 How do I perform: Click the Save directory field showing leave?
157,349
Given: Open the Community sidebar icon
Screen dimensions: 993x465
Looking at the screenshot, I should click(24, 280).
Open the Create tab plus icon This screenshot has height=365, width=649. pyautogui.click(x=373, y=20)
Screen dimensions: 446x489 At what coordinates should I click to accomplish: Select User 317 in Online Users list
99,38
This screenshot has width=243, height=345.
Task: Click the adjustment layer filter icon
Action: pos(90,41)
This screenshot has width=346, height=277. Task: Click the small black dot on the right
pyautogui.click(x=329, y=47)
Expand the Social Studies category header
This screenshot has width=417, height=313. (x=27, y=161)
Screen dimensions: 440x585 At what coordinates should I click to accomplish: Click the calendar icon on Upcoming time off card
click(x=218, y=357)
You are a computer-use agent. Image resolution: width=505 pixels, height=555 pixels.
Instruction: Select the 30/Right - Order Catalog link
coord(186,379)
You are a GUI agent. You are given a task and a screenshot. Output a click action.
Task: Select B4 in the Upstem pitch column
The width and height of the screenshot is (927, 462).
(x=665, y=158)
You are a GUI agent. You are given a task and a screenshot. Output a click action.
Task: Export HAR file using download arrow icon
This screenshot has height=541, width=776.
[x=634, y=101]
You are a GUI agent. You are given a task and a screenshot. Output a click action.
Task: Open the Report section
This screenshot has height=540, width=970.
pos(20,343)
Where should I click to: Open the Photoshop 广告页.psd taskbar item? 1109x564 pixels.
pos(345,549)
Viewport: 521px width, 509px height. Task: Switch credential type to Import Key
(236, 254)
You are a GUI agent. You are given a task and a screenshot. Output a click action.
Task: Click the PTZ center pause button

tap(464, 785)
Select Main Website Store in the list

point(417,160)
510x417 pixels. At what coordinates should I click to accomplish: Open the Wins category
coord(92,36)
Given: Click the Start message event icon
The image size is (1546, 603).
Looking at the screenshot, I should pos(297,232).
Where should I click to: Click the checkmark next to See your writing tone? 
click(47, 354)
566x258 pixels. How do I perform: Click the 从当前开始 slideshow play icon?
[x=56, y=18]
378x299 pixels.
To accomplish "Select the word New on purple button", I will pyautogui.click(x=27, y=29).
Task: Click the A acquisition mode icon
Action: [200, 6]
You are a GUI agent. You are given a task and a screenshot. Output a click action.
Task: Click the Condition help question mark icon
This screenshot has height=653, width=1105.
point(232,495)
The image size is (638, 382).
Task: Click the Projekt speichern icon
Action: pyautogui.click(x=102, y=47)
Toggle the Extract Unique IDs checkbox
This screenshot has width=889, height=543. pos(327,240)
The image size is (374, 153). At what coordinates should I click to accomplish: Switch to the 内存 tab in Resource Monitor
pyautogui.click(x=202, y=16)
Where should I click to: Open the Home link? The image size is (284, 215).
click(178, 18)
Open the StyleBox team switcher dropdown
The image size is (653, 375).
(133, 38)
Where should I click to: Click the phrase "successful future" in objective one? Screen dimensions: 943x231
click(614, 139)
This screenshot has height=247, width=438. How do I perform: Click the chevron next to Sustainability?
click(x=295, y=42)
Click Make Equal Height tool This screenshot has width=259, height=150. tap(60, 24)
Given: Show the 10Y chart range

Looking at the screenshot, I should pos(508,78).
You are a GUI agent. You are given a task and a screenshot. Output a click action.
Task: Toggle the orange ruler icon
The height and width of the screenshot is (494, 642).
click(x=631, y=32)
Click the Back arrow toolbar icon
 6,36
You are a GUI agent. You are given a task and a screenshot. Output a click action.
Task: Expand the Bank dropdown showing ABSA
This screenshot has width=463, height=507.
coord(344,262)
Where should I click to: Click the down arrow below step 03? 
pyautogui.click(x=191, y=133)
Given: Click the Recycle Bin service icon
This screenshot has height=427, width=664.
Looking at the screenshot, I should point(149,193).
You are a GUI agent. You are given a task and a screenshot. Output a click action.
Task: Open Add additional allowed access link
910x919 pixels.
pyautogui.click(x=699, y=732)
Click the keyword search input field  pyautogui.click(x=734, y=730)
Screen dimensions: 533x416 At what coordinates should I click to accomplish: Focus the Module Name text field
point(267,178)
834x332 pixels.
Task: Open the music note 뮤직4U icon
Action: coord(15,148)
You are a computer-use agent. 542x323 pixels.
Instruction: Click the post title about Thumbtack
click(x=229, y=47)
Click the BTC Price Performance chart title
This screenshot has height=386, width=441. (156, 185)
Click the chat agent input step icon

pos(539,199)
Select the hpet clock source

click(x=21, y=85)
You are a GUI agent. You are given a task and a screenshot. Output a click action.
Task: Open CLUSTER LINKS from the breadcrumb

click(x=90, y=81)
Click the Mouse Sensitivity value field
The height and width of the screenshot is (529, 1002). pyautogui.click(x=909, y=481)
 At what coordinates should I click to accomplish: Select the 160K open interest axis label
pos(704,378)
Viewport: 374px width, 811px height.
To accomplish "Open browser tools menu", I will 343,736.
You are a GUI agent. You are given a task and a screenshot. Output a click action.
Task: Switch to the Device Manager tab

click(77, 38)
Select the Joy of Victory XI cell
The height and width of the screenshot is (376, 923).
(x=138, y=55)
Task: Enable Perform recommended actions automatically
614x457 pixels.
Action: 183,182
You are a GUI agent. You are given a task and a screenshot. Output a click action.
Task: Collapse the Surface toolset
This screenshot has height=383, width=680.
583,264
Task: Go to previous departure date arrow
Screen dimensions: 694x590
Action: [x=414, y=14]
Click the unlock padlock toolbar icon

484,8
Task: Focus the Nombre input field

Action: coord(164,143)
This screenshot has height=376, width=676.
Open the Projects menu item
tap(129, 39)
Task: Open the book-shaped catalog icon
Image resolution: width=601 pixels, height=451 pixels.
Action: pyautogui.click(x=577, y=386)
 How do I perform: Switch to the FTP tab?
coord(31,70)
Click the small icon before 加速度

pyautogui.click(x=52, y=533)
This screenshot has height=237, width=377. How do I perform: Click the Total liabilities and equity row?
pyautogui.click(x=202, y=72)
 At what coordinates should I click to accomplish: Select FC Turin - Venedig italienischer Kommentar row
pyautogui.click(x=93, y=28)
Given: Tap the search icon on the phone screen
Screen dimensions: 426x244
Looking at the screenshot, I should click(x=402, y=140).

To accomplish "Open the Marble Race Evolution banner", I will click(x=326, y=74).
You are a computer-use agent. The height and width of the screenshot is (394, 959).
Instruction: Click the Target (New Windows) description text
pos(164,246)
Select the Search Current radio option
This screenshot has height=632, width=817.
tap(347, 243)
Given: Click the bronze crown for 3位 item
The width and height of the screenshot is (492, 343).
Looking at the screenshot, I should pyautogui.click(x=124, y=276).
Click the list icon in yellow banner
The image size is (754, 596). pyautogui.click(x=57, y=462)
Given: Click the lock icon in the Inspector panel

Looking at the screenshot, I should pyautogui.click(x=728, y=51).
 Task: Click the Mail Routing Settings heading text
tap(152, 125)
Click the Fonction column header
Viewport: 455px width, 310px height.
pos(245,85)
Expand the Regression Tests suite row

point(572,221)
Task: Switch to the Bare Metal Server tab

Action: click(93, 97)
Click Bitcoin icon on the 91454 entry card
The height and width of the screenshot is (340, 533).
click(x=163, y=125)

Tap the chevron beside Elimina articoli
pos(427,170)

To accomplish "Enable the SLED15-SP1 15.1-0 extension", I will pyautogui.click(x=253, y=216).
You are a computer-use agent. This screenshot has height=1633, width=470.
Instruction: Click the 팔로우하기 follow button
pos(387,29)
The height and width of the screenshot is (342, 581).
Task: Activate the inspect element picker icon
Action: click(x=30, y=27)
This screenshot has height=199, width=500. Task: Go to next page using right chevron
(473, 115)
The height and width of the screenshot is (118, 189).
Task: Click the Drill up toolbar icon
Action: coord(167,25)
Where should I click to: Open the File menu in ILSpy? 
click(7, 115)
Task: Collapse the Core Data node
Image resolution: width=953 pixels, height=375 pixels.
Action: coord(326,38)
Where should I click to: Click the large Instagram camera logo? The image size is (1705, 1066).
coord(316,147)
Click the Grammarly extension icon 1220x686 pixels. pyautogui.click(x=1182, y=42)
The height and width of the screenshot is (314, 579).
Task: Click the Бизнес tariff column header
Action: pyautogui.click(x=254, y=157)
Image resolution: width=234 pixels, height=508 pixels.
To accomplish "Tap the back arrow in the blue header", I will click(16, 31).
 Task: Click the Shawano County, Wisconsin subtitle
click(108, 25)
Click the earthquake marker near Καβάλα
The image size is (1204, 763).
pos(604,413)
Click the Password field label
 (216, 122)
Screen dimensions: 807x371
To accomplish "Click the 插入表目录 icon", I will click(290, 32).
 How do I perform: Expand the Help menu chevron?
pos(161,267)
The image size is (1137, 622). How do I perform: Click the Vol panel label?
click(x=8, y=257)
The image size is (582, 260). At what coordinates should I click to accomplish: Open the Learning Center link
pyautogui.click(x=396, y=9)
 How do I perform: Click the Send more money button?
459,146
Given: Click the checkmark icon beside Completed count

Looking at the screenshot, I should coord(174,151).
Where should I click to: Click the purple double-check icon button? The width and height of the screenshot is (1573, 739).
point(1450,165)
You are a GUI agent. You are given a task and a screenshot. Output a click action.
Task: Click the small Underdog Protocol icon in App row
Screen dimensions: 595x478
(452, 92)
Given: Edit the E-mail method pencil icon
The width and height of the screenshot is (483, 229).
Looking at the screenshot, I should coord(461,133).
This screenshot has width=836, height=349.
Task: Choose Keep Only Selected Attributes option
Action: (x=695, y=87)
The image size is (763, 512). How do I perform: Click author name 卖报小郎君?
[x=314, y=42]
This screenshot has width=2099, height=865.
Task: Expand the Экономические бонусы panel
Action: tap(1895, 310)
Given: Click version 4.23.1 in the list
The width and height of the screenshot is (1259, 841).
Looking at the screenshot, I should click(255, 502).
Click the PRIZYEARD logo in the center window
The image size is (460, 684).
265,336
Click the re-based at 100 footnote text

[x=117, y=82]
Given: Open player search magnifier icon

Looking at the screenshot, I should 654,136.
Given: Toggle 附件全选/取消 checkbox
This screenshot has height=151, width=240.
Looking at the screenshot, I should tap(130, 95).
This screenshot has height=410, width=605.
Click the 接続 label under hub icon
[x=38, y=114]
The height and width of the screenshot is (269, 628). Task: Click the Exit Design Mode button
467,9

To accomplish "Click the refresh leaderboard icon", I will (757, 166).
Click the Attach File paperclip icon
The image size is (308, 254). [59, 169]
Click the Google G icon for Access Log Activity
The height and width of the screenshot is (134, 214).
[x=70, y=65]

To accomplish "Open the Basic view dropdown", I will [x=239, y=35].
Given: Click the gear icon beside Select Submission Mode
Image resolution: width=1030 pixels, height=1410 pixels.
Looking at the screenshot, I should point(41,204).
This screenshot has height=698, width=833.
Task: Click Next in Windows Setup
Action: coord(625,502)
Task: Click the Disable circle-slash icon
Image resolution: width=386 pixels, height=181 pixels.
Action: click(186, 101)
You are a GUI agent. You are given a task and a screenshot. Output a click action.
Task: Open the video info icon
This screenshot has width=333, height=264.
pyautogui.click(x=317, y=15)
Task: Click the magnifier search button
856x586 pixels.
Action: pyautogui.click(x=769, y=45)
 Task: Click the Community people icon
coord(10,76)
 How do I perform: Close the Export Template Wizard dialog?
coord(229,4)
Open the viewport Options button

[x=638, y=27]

========================

WHAT NEEDS TO BE DONE:
Copy out the range of lines above starting at the line with "Click the 接続 label under hub icon" and ending at the line with "Given: Click the gear", exactly and including both.

RESULT OF THE EXERCISE:
Click the 接続 label under hub icon
[x=38, y=114]
The height and width of the screenshot is (269, 628). Task: Click the Exit Design Mode button
467,9

To accomplish "Click the refresh leaderboard icon", I will (757, 166).
Click the Attach File paperclip icon
The image size is (308, 254). [59, 169]
Click the Google G icon for Access Log Activity
The height and width of the screenshot is (134, 214).
[x=70, y=65]

To accomplish "Open the Basic view dropdown", I will [x=239, y=35].
Given: Click the gear icon beside Select Submission Mode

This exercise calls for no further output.